- Chloé, a-t-il dit, sa voix rauque. Il a enjambé un tas d'ordures, sa méticulosité habituelle envolée. Il a tendu la main vers moi, ses doigts se refermant sur mon bras. Qu'est-ce que tu fais ici ? Rentrons à la maison.
J'ai levé les yeux vers lui, vers les yeux de l'homme qui avait systématiquement détruit ma vie. L'amour que j'avais autrefois ressenti avait disparu, remplacé par une colère froide et dure.
- À la maison ? ai-je demandé, ma voix plate. Tu es satisfait maintenant, Adrien ? C'est ce que tu voulais ? Me voir comme ça ? Brisée et humiliée ?
Sa prise s'est resserrée. Je pouvais sentir la chaleur de sa peau à travers le tissu fin de ma blouse. J'ai rencontré son regard, et pour la première fois, il l'a vu. Le vide. La lumière dans mes yeux, la lumière qui avait toujours brillé pour lui, avait disparu.
Une lueur de panique a traversé son visage.
- De quoi tu parles ? Cette vidéo... Je ne voulais pas qu'elle soit diffusée.
- Je te crois, ai-je dit, et ce qui était étrange, c'est que c'était vrai. Il était cruel, mais il était aussi contrôlant. Il n'aurait pas voulu que nos moments privés soient exposés comme ça. Mais tu aurais pu l'arrêter. Tu es assez puissant pour ça. Tu as laissé faire. Ça faisait partie de la punition, n'est-ce pas ?
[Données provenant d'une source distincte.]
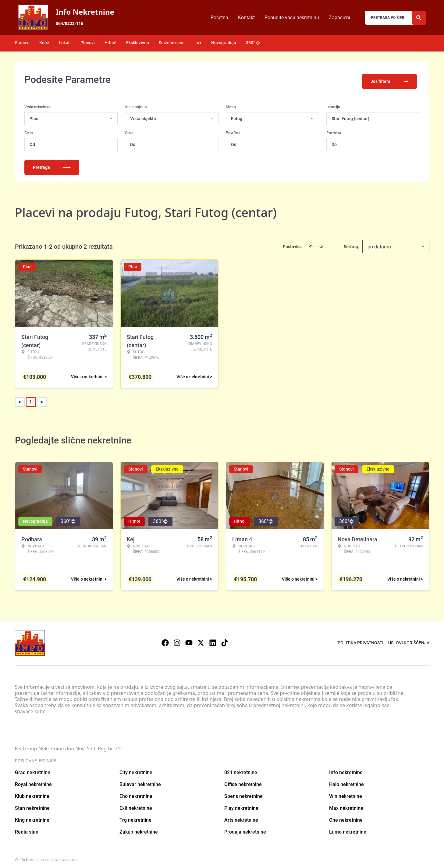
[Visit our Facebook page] (165, 639)
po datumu (379, 243)
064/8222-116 (69, 23)
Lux (198, 42)
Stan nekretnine (32, 804)
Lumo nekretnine (348, 828)
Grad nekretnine (32, 769)
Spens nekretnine (244, 793)
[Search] (419, 18)
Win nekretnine (346, 793)
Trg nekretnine (135, 816)
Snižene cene (171, 42)
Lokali (65, 42)
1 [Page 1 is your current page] (31, 398)
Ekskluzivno (137, 42)
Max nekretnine (346, 804)
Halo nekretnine (346, 780)
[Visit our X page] (201, 639)
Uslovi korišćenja (409, 639)
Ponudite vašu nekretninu (292, 18)
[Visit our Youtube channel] (189, 639)
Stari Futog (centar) (350, 115)
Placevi (88, 42)
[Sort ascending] (311, 243)
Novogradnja (224, 42)
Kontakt (246, 18)
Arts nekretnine (241, 816)
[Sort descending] (321, 243)
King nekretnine (32, 816)
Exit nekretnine (136, 804)
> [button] (41, 398)
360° (253, 42)
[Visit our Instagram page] (177, 639)
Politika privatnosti (360, 639)
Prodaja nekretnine (245, 828)
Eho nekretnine (136, 793)
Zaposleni (339, 18)
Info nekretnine (346, 769)
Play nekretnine (241, 804)
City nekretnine (136, 769)
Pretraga (52, 163)
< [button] (20, 398)
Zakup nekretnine (139, 828)
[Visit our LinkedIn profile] (213, 639)
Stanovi (22, 42)
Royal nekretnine (33, 780)
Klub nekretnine (32, 793)
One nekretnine (346, 816)
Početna (219, 18)
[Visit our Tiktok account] (225, 639)
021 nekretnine (241, 769)
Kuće (44, 42)
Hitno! (110, 42)
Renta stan (27, 828)
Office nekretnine (243, 780)
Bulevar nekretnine (140, 780)
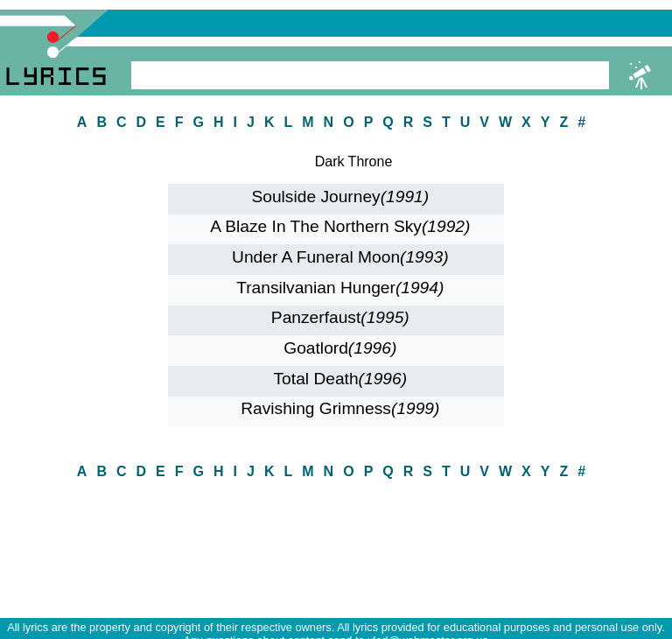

J'étais trop fatiguée pour me soucier de ses motivations.
- Tout a toujours été une question de vengeance, n'est-ce pas ? ai-je affirmé, comme un fait, pas une question. Pour ce que tu penses que mon père a fait à ta famille.
Sa mâchoire s'est crispée, mais il n'a pas nié.
- Eh bien, félicitations, Adrien, ai-je dit, un rire amer m'échappant. Tu as gagné. Tu m'as détruite. Tu es heureux maintenant ?
Il n'avait pas l'air heureux. Il avait l'air... confus. Perdu. Le vainqueur triomphant avait l'air de tout sauf ça.
- Tu savais ? a-t-il murmuré, sa voix rauque.
- Gisèle a été très complète, ai-je dit. Maintenant, si tu veux bien m'excuser, je dois y aller. Je ne peux pas quitter le pays sans mon passeport et mon visa, et comme tu m'as fait interner, toutes mes affaires sont encore chez toi.
Je l'avais laissé me trouver exprès. C'était un pari désespéré et risqué, mais c'était ma seule issue.
- Je ne sais pas quels mensonges Gisèle t'a racontés sur mon père, ai-je continué, ma voix gagnant en force, mais je sais que c'est un homme bon. Il aimait ta famille. Il t'a recueilli, Adrien. Il t'a élevé, t'a traité comme son propre fils. Il ne leur aurait jamais fait de mal intentionnellement.
Son visage s'est de nouveau durci. La lueur de doute avait disparu, remplacée par le masque familier de la haine.
- Il se sentait coupable, a sifflé Adrien. C'est pour ça qu'il m'a recueilli. Une tentative pathétique d'expier ses péchés.
- Et maintenant, tu vas payer pour ses péchés, a-t-il dit, sa voix baissant jusqu'à un grondement terrifiant. Œil pour œil. Un enfant pour un enfant. Il m'a pris ma famille. Je vais lui faire ressentir la douleur de perdre sa fille unique.
Un frisson m'a parcourue. Je l'avais sous-estimé. J'avais sous-estimé la profondeur de sa haine. Il ne s'agissait pas seulement de m'humilier. Il voulait ma mort.